Escuché un estruendo que puedo jurar me dejó sordo unos segundos, luego una inmensa nube de polvo llenó la calle, sin que entendiera qué estaba sucediendo. Nada se veía, la neblina granulada que salió de quién sabe dónde ocultaba todo. Hubo una sacudida y caí al suelo, fue un temblor bastante extraño. Segundos después me di cuenta de que provenía de la central nuclear. Poco a poco pude enfocar: mucha gente salía corriendo del edificio, se escuchaban las sirenas de alarma, los trabajadores se tapaban la boca y frotaban los ojos, sin dejar de correr, otros se habían hecho ovillo esperando que volviese a temblar. Vi al ladrón tirado en el suelo bocabajo, vencido, de su cráneo salía sangre. Fui hasta él, no reaccionaba. El muchacho, no mayor de veintitantos, tenía los ojos abiertos pero ya no veía nada.

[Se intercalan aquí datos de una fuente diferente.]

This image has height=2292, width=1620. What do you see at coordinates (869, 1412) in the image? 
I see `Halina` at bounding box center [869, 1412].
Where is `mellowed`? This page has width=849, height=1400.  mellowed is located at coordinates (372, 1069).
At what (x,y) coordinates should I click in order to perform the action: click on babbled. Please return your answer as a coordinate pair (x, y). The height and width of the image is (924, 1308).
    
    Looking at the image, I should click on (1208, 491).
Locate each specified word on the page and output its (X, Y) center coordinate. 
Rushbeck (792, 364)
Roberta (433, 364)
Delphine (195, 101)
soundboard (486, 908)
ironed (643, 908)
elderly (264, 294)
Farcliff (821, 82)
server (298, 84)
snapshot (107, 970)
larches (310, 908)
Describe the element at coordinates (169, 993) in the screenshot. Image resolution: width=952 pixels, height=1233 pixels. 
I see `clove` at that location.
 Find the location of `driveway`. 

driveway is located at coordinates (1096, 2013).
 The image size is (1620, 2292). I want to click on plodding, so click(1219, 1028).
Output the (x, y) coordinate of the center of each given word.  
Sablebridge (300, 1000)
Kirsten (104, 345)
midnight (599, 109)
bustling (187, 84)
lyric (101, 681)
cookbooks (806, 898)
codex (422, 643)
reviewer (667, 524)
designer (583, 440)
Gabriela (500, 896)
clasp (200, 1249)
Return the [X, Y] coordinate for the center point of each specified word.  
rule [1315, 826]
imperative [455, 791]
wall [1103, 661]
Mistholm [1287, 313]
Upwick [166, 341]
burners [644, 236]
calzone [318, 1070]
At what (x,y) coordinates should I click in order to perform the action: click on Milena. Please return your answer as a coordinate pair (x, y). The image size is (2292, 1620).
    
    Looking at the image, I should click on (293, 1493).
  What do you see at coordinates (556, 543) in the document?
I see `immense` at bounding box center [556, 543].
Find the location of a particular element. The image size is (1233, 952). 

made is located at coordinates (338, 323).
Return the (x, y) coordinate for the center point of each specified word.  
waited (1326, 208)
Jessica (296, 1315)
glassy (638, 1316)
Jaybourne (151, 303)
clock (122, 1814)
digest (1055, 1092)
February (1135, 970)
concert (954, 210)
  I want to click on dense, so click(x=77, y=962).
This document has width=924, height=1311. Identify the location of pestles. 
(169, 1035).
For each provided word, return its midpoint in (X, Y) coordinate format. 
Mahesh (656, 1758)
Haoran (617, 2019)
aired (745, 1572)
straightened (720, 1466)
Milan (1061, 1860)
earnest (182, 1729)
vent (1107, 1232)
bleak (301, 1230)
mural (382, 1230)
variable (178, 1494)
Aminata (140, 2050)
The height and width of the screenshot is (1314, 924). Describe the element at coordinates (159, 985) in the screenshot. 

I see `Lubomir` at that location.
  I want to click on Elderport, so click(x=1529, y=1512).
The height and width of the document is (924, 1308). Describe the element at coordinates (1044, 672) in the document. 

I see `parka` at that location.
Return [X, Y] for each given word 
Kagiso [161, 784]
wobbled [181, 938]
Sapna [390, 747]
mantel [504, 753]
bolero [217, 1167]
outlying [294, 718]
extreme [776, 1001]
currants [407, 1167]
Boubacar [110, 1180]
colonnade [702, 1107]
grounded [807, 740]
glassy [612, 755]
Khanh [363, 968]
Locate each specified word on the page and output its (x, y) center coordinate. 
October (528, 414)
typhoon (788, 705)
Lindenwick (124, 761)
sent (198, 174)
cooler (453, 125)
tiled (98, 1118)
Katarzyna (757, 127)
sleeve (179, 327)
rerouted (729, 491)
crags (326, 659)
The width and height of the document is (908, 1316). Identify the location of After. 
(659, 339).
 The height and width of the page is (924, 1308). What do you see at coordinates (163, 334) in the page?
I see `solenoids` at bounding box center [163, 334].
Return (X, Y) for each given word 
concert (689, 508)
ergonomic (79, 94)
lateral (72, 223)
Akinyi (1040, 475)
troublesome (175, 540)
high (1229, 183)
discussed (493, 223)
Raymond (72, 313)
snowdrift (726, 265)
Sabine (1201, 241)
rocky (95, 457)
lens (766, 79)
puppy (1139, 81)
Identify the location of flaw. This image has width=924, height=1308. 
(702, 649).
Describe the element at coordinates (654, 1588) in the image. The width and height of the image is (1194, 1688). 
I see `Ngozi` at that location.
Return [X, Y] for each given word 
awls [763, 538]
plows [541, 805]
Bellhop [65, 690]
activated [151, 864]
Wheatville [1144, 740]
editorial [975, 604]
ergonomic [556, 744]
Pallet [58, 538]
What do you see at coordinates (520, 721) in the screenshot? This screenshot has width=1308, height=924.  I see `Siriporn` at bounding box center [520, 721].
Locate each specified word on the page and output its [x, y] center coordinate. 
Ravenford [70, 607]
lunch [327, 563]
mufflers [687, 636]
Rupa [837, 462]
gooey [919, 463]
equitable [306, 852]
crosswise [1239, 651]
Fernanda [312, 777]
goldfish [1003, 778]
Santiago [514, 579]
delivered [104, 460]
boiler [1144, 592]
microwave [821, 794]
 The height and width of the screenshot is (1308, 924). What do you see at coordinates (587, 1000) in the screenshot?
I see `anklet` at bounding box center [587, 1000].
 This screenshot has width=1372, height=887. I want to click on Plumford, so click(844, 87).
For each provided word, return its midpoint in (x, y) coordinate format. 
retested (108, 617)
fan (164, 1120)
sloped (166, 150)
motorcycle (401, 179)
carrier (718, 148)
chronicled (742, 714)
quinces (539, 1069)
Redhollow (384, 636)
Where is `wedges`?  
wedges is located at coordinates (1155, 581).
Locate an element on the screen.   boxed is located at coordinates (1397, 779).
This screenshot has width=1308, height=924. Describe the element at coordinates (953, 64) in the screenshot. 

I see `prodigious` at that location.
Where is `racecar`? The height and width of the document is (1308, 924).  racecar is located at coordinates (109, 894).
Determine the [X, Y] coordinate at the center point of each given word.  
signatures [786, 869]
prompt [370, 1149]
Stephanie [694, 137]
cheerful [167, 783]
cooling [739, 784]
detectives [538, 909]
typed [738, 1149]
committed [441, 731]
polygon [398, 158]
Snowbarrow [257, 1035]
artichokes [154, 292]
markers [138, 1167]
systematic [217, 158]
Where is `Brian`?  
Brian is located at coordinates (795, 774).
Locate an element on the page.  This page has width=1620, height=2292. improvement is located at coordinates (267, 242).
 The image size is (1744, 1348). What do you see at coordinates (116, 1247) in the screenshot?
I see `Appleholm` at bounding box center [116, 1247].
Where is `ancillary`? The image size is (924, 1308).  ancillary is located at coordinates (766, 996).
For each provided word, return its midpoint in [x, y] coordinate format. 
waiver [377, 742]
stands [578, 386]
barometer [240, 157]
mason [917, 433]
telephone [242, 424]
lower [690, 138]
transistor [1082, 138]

En la televisión dijeron que fue de los pocos muertos del desastre en la central nuclear, algo de mala suerte porque no era empleado. El ladrón que lo abandonó no se imagina qué ocurrió de verdad, pero yo sé el resto de la historia. Mi tienda sigue abierta, por obra de algún milagro vendo más tergal que antes, levanto pedidos en muchas sastrerías, es como un segundo aire para mí, para el negocio. En la parte trasera acondicioné una cocineta, mandé a arreglar el baño y puse una cama. Paso todo el día ahí, sigo esperando a algún ladronzuelo. A diario limpio el retrato de mis padres, ojalá ellos, donde quiera que estén, se sientan orgullosos de lo bien que me va en el local. Me aseguro de llevar la honda conmigo a todas partes.